I'm still away recovering this week, but please check out this excellent freelance piece from Kat Albiston on the non-binary genius of mad scientists. Just in time for Halloween! Em.


I think I thought I was a trans man. Just for a moment.

It was on my seventh watch of Pacific Rim. (Y’know, the Guillermo Del Toro movie from 2013 with giant robots that punch giant aliens. It went on to have a pretty poor sequel in 2018.) There’s a scene featuring Newton ‘Newt’ Geiszler, portrayed by Charlie Day, showing off his tattoos. Newt is a little pathetic. Kind of scrawny. He squawks when he’s excited and he’s confident that he is always correct. He runs into danger assfirst.

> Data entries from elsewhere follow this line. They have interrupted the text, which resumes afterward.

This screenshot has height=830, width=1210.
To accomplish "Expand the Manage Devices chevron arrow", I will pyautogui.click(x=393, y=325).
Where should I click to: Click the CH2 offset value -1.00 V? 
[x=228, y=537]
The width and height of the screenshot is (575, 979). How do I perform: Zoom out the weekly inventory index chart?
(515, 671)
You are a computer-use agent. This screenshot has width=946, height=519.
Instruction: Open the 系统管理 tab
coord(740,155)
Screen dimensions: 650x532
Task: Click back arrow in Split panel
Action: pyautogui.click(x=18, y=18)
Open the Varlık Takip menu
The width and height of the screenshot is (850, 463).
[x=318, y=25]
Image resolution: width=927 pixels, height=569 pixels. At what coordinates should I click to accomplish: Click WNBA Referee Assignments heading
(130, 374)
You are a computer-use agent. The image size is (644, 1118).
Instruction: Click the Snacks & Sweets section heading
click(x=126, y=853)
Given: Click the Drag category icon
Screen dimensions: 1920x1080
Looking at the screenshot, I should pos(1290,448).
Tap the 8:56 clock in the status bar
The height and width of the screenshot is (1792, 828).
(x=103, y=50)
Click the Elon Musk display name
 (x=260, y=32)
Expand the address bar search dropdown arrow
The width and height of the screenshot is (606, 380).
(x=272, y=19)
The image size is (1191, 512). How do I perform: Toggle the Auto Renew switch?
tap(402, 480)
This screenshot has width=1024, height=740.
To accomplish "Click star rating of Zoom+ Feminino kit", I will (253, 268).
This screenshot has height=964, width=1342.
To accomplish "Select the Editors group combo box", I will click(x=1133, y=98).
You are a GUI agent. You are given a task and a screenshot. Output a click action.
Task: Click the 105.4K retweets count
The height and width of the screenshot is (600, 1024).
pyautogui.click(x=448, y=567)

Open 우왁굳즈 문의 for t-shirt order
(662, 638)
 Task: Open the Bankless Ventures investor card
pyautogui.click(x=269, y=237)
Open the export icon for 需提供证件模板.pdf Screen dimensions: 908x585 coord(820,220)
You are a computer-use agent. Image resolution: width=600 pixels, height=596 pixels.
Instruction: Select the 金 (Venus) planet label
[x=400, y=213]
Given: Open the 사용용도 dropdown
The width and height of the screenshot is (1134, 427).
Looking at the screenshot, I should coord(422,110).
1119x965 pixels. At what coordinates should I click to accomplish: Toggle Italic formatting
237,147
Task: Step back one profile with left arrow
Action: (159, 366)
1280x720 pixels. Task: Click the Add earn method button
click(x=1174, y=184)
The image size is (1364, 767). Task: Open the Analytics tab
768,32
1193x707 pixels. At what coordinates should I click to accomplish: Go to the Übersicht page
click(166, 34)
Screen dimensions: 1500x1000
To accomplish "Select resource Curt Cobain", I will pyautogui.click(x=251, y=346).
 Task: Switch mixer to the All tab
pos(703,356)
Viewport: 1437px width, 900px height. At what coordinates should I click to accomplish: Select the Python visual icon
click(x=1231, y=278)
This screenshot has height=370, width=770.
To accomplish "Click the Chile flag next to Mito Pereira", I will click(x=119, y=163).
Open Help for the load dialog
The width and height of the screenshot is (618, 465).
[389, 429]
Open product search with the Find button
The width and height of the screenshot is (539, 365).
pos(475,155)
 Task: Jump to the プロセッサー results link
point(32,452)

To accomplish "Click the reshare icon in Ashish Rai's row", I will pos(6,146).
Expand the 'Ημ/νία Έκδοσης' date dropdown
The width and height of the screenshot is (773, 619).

And he’s a mad scientist. Oh, sure, if you look up “canon” lists of mad scientists, you won’t find him there. But I would argue that anyone who fuses their brain with an alien hive mind for the greater good of humanity is at least a little mad.

Anyway! Newt’s showing off his tattoos. He has the monsters he’s studying inked all over his arms and chest. He’s also wearing those dorky little leather bracelets that people thought were cool at the time of the film’s release. But… I don’t know if his physical appearance is what gave me envy.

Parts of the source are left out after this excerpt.